§ Task item:
Return the data in full, exactly as it was written.

§ Given data:
[Start of section]

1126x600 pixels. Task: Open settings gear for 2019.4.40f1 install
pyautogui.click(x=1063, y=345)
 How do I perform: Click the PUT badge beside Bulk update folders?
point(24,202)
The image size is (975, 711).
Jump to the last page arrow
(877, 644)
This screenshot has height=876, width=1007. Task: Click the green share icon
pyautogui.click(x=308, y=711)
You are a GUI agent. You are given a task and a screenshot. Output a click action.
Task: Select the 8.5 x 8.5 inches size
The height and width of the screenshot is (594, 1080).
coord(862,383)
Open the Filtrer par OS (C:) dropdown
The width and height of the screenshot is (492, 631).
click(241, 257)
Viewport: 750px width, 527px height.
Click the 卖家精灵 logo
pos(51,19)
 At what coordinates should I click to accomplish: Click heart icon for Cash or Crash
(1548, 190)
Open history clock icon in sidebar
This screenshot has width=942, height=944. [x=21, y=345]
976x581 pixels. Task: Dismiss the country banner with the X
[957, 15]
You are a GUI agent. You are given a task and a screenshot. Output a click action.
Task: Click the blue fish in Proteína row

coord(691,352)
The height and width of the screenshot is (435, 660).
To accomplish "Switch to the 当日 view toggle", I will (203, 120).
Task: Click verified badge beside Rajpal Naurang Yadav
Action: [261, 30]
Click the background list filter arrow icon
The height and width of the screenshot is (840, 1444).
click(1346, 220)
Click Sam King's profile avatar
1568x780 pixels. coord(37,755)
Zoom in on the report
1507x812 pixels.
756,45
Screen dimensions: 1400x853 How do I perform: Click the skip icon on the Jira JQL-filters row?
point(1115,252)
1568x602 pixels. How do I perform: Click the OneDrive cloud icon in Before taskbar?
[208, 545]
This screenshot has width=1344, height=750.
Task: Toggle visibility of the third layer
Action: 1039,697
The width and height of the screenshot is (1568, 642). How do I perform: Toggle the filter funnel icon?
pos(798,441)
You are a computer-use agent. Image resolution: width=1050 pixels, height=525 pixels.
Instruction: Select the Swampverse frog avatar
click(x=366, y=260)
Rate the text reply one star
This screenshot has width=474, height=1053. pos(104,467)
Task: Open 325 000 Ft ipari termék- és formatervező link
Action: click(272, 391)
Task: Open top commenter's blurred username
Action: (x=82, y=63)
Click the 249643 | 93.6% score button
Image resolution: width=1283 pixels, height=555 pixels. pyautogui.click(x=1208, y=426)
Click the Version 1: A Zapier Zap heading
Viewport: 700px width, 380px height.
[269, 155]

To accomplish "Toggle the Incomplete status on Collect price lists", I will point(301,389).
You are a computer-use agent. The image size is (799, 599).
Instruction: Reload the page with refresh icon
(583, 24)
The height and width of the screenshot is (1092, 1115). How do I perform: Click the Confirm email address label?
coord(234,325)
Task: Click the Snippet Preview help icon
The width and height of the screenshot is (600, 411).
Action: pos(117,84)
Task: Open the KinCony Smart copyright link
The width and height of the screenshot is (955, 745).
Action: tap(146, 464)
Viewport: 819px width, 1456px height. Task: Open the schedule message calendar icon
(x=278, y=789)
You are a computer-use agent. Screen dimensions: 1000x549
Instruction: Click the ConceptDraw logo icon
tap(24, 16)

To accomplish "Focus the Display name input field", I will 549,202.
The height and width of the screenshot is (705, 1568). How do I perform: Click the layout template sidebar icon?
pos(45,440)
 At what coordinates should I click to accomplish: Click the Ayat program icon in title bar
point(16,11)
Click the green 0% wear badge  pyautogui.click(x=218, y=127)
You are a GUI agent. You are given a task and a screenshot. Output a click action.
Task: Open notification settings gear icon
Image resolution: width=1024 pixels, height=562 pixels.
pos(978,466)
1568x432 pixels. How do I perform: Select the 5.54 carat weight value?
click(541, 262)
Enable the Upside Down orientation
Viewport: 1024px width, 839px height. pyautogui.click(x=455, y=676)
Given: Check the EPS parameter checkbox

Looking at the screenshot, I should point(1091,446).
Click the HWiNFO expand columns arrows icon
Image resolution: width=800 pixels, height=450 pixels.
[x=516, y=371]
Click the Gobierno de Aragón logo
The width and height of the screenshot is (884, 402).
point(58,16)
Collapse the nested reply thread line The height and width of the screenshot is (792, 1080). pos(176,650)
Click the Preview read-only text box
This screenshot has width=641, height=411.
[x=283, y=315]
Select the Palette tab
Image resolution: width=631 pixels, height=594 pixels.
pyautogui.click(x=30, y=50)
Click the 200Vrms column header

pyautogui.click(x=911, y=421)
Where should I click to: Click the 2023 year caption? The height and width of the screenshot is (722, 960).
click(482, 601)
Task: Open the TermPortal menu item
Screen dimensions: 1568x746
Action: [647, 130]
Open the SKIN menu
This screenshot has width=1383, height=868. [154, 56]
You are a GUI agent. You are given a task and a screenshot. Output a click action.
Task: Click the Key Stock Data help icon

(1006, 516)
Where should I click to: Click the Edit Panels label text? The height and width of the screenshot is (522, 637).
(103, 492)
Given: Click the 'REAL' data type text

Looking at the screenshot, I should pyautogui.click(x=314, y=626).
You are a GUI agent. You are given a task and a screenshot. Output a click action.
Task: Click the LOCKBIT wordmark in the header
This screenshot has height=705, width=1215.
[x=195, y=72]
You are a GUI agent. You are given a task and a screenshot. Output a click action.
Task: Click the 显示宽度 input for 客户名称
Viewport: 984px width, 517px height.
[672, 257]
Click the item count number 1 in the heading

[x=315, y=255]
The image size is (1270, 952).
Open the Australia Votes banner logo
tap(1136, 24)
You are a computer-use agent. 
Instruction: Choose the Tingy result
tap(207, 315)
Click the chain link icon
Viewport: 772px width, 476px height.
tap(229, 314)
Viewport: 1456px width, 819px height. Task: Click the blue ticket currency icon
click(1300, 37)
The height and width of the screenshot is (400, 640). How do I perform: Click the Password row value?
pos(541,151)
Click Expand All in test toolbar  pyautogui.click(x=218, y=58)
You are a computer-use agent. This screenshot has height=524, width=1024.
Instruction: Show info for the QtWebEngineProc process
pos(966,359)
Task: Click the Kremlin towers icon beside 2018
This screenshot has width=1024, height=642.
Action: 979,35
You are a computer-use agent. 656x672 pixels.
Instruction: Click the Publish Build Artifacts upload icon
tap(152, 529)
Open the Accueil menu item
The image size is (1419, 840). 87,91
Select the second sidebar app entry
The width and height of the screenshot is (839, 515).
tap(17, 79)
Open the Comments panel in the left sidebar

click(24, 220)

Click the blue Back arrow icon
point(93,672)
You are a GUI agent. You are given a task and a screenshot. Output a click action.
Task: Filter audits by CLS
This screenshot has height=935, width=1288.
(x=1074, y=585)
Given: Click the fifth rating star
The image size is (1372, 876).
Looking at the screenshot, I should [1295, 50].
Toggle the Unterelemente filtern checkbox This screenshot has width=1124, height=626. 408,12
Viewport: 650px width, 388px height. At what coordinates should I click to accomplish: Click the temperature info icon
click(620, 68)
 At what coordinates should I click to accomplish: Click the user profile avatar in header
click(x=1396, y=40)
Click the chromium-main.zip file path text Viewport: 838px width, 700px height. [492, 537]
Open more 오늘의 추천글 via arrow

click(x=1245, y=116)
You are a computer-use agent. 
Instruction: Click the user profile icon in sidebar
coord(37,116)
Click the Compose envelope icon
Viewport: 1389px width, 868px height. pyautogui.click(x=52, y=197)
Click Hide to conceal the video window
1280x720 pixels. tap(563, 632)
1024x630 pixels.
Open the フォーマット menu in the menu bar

[End of section]

§ Result:
1126x600 pixels. Task: Open settings gear for 2019.4.40f1 install
pyautogui.click(x=1063, y=345)
 How do I perform: Click the PUT badge beside Bulk update folders?
point(24,202)
The image size is (975, 711).
Jump to the last page arrow
(877, 644)
This screenshot has height=876, width=1007. Task: Click the green share icon
pyautogui.click(x=308, y=711)
You are a GUI agent. You are given a task and a screenshot. Output a click action.
Task: Select the 8.5 x 8.5 inches size
The height and width of the screenshot is (594, 1080).
coord(862,383)
Open the Filtrer par OS (C:) dropdown
The width and height of the screenshot is (492, 631).
click(241, 257)
Viewport: 750px width, 527px height.
Click the 卖家精灵 logo
pos(51,19)
 At what coordinates should I click to accomplish: Click heart icon for Cash or Crash
(1548, 190)
Open history clock icon in sidebar
This screenshot has width=942, height=944. [x=21, y=345]
976x581 pixels. Task: Dismiss the country banner with the X
[957, 15]
You are a GUI agent. You are given a task and a screenshot. Output a click action.
Task: Click the blue fish in Proteína row

coord(691,352)
The height and width of the screenshot is (435, 660).
To accomplish "Switch to the 当日 view toggle", I will (203, 120).
Task: Click verified badge beside Rajpal Naurang Yadav
Action: [261, 30]
Click the background list filter arrow icon
The height and width of the screenshot is (840, 1444).
click(1346, 220)
Click Sam King's profile avatar
1568x780 pixels. coord(37,755)
Zoom in on the report
1507x812 pixels.
756,45
Screen dimensions: 1400x853 How do I perform: Click the skip icon on the Jira JQL-filters row?
point(1115,252)
1568x602 pixels. How do I perform: Click the OneDrive cloud icon in Before taskbar?
[208, 545]
This screenshot has width=1344, height=750.
Task: Toggle visibility of the third layer
Action: 1039,697
The width and height of the screenshot is (1568, 642). How do I perform: Toggle the filter funnel icon?
pos(798,441)
You are a computer-use agent. Image resolution: width=1050 pixels, height=525 pixels.
Instruction: Select the Swampverse frog avatar
click(x=366, y=260)
Rate the text reply one star
This screenshot has width=474, height=1053. pos(104,467)
Task: Open 325 000 Ft ipari termék- és formatervező link
Action: click(272, 391)
Task: Open top commenter's blurred username
Action: (x=82, y=63)
Click the 249643 | 93.6% score button
Image resolution: width=1283 pixels, height=555 pixels. pyautogui.click(x=1208, y=426)
Click the Version 1: A Zapier Zap heading
Viewport: 700px width, 380px height.
[269, 155]

To accomplish "Toggle the Incomplete status on Collect price lists", I will point(301,389).
You are a computer-use agent. The image size is (799, 599).
Instruction: Reload the page with refresh icon
(583, 24)
The height and width of the screenshot is (1092, 1115). How do I perform: Click the Confirm email address label?
coord(234,325)
Task: Click the Snippet Preview help icon
The width and height of the screenshot is (600, 411).
Action: pos(117,84)
Task: Open the KinCony Smart copyright link
The width and height of the screenshot is (955, 745).
Action: tap(146, 464)
Viewport: 819px width, 1456px height. Task: Open the schedule message calendar icon
(x=278, y=789)
You are a computer-use agent. Screen dimensions: 1000x549
Instruction: Click the ConceptDraw logo icon
tap(24, 16)

To accomplish "Focus the Display name input field", I will 549,202.
The height and width of the screenshot is (705, 1568). How do I perform: Click the layout template sidebar icon?
pos(45,440)
 At what coordinates should I click to accomplish: Click the Ayat program icon in title bar
point(16,11)
Click the green 0% wear badge  pyautogui.click(x=218, y=127)
You are a GUI agent. You are given a task and a screenshot. Output a click action.
Task: Open notification settings gear icon
Image resolution: width=1024 pixels, height=562 pixels.
pos(978,466)
1568x432 pixels. How do I perform: Select the 5.54 carat weight value?
click(541, 262)
Enable the Upside Down orientation
Viewport: 1024px width, 839px height. pyautogui.click(x=455, y=676)
Given: Check the EPS parameter checkbox

Looking at the screenshot, I should point(1091,446).
Click the HWiNFO expand columns arrows icon
Image resolution: width=800 pixels, height=450 pixels.
[x=516, y=371]
Click the Gobierno de Aragón logo
The width and height of the screenshot is (884, 402).
point(58,16)
Collapse the nested reply thread line The height and width of the screenshot is (792, 1080). pos(176,650)
Click the Preview read-only text box
This screenshot has width=641, height=411.
[x=283, y=315]
Select the Palette tab
Image resolution: width=631 pixels, height=594 pixels.
pyautogui.click(x=30, y=50)
Click the 200Vrms column header

pyautogui.click(x=911, y=421)
Where should I click to: Click the 2023 year caption? The height and width of the screenshot is (722, 960).
click(482, 601)
Task: Open the TermPortal menu item
Screen dimensions: 1568x746
Action: [647, 130]
Open the SKIN menu
This screenshot has width=1383, height=868. [154, 56]
You are a GUI agent. You are given a task and a screenshot. Output a click action.
Task: Click the Key Stock Data help icon

(1006, 516)
Where should I click to: Click the Edit Panels label text? The height and width of the screenshot is (522, 637).
(103, 492)
Given: Click the 'REAL' data type text

Looking at the screenshot, I should pyautogui.click(x=314, y=626).
You are a GUI agent. You are given a task and a screenshot. Output a click action.
Task: Click the LOCKBIT wordmark in the header
This screenshot has height=705, width=1215.
[x=195, y=72]
You are a GUI agent. You are given a task and a screenshot. Output a click action.
Task: Click the 显示宽度 input for 客户名称
Viewport: 984px width, 517px height.
[672, 257]
Click the item count number 1 in the heading

[x=315, y=255]
The image size is (1270, 952).
Open the Australia Votes banner logo
tap(1136, 24)
You are a computer-use agent. 
Instruction: Choose the Tingy result
tap(207, 315)
Click the chain link icon
Viewport: 772px width, 476px height.
tap(229, 314)
Viewport: 1456px width, 819px height. Task: Click the blue ticket currency icon
click(1300, 37)
The height and width of the screenshot is (400, 640). How do I perform: Click the Password row value?
pos(541,151)
Click Expand All in test toolbar  pyautogui.click(x=218, y=58)
You are a computer-use agent. This screenshot has height=524, width=1024.
Instruction: Show info for the QtWebEngineProc process
pos(966,359)
Task: Click the Kremlin towers icon beside 2018
This screenshot has width=1024, height=642.
Action: 979,35
You are a computer-use agent. 656x672 pixels.
Instruction: Click the Publish Build Artifacts upload icon
tap(152, 529)
Open the Accueil menu item
The image size is (1419, 840). 87,91
Select the second sidebar app entry
The width and height of the screenshot is (839, 515).
tap(17, 79)
Open the Comments panel in the left sidebar

click(24, 220)

Click the blue Back arrow icon
point(93,672)
You are a GUI agent. You are given a task and a screenshot. Output a click action.
Task: Filter audits by CLS
This screenshot has height=935, width=1288.
(x=1074, y=585)
Given: Click the fifth rating star
The image size is (1372, 876).
Looking at the screenshot, I should [1295, 50].
Toggle the Unterelemente filtern checkbox This screenshot has width=1124, height=626. 408,12
Viewport: 650px width, 388px height. At what coordinates should I click to accomplish: Click the temperature info icon
click(620, 68)
 At what coordinates should I click to accomplish: Click the user profile avatar in header
click(x=1396, y=40)
Click the chromium-main.zip file path text Viewport: 838px width, 700px height. [492, 537]
Open more 오늘의 추천글 via arrow

click(x=1245, y=116)
You are a computer-use agent. 
Instruction: Click the user profile icon in sidebar
coord(37,116)
Click the Compose envelope icon
Viewport: 1389px width, 868px height. pyautogui.click(x=52, y=197)
Click Hide to conceal the video window
1280x720 pixels. tap(563, 632)
1024x630 pixels.
Open the フォーマット menu in the menu bar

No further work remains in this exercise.